* [RFC PATCH 1/3] sched/topology: Split out SD_* flags declaration to its own file
2020-03-11 18:33 [RFC PATCH 0/3] sched: Instrument sched domain flags Valentin Schneider
@ 2020-03-11 18:33 ` Valentin Schneider
2020-03-23 13:42 ` Morten Rasmussen
2020-03-11 18:33 ` [RFC PATCH 2/3] sched/topology: Define and assign sched_domain flag metadata Valentin Schneider
2020-03-11 18:33 ` [RFC PATCH 3/3] sched/topology: Verify SD_* flags setup when sched_debug is on Valentin Schneider
2 siblings, 1 reply; 7+ messages in thread
From: Valentin Schneider @ 2020-03-11 18:33 UTC (permalink / raw)
To: linux-kernel
Cc: mingo, peterz, vincent.guittot, dietmar.eggemann,
morten.rasmussen
To associate the SD flags with some metadata, we need some more structure
in the way they are declared.
Rather than shove that in a free-standing macro list, move the declaration
in a separate file that can be re-imported with different SD_FLAG
definitions. This is inspired by the syscalls numbering header.
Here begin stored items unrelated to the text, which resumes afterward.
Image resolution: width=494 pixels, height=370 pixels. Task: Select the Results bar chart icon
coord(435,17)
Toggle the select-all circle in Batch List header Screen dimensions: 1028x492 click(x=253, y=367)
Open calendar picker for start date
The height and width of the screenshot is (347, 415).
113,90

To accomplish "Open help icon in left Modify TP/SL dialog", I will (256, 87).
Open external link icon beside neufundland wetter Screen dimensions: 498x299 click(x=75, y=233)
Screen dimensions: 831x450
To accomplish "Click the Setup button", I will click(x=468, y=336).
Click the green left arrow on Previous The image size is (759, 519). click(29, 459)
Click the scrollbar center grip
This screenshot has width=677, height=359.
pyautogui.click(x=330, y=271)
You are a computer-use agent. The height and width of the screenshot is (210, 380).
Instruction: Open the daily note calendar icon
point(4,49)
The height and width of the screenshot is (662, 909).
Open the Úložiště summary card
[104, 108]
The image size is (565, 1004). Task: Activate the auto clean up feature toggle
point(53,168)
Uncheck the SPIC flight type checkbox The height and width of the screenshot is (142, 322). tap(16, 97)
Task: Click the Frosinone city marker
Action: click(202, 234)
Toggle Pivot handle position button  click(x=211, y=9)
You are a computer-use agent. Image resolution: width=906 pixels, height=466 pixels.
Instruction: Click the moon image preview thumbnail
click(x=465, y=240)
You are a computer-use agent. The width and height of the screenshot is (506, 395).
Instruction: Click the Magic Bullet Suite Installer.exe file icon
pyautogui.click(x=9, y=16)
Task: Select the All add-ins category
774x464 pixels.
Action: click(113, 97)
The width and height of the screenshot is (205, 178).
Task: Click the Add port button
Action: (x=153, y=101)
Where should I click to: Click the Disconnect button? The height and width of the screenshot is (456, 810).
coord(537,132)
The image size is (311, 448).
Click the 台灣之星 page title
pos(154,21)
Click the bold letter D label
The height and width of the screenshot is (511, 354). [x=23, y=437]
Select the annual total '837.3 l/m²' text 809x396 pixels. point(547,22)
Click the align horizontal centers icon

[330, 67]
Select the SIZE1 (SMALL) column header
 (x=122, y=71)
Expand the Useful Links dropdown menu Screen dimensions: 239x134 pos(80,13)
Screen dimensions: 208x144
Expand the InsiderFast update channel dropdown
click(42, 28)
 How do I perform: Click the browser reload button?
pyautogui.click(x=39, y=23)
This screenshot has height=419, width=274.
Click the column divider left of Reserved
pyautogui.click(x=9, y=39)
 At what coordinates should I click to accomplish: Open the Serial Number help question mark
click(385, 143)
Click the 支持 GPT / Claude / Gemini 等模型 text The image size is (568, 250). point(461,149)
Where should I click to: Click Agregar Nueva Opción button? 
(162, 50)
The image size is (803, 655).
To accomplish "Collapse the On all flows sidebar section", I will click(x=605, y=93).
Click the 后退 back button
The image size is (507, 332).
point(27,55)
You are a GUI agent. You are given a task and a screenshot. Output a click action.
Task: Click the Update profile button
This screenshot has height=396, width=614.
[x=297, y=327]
No change in functionality.
Signed-off-by: Valentin Schneider <valentin.schneider@arm.com>
---
include/linux/sched/sd_flags.h | 33 +++++++++++++++++++++++++++++++++
include/linux/sched/topology.h | 17 +++--------------
2 files changed, 36 insertions(+), 14 deletions(-)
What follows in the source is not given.